Task requirements: Please revise the Shenandoah campaign passage below by writing it out again starting at "The cavalry as" and ending at "it moved northward.", with "Massanutten" in place of "Blue Ridge".

Study text:
I therefore advised that the Valley campaign be terminated north of

Staunton, and I be permitted to return, carrying out on the way my

original instructions for desolating the Shenandoah country so as to

make it untenable for permanent occupation by the Confederates. I

proposed to detach the bulk of my army when this work of destruction

was completed, and send it by way of the Baltimore and Ohio railroad

through Washington to the Petersburg line, believing that I could

move it more rapidly by that route than by any other. I was

confident that if a movement of this character could be made with

celerity it would culminate in the capture of Richmond and possibly

of General Lee's army, and I was in hopes that General Grant would

take the same view of the matter; but just at this time he was so

pressed by the Government and by public-opinion at the North, that he

advocated the wholly different conception of driving Early into

eastern Virginia, and adhered to this plan with some tenacity.

Considerable correspondence regarding the subject took place between

us, throughout which I stoutly maintained that we should not risk, by

what I held to be a false move, all that my army had gained. I being

on the ground, General Grant left to me the final decision of the

question, and I solved the first step by determining to withdraw down

the valley at least as far as Strasburg, which movement was begun on

the 6th of October.



The cavalry as it retired was stretched across the country from the

Blue Ridge to the eastern slope of the Alleghanies, with orders to

drive off all stock and destroy all supplies as it moved northward.

The infantry preceded the cavalry, passing down the Valley pike, and

as we marched along the many columns of smoke from burning stacks,

and mills filled with grain, indicated that the adjacent country was

fast losing the features which hitherto had made it a great magazine

of stores for the Confederate armies.

Supplied material:

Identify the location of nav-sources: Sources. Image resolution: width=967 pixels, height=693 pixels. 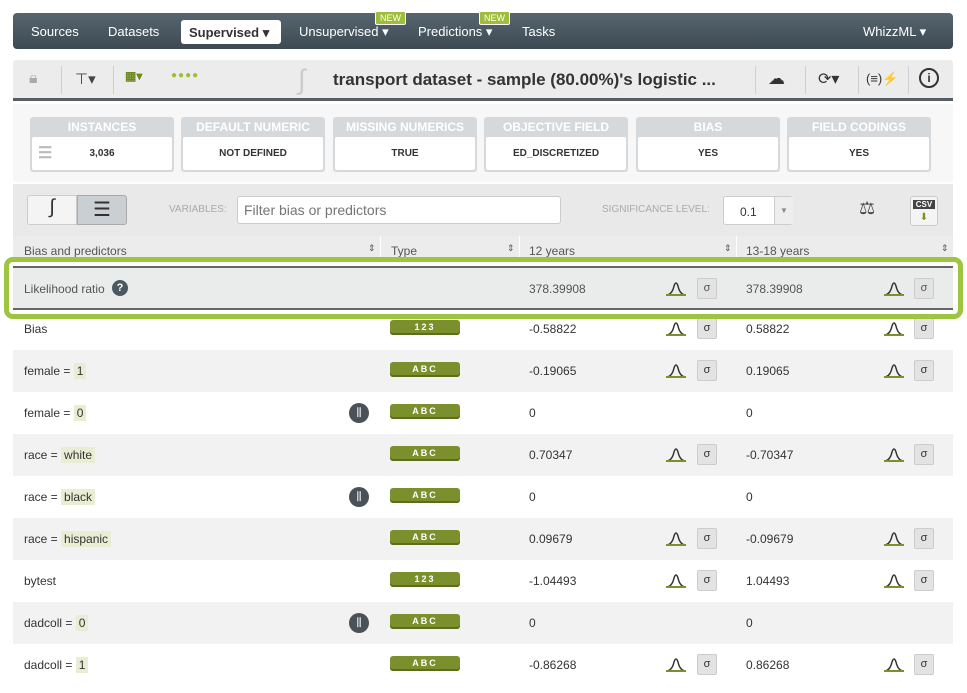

Problem solution:
The cavalry as it retired was stretched across the country from the

Massanutten to the eastern slope of the Alleghanies, with orders to

drive off all stock and destroy all supplies as it moved northward.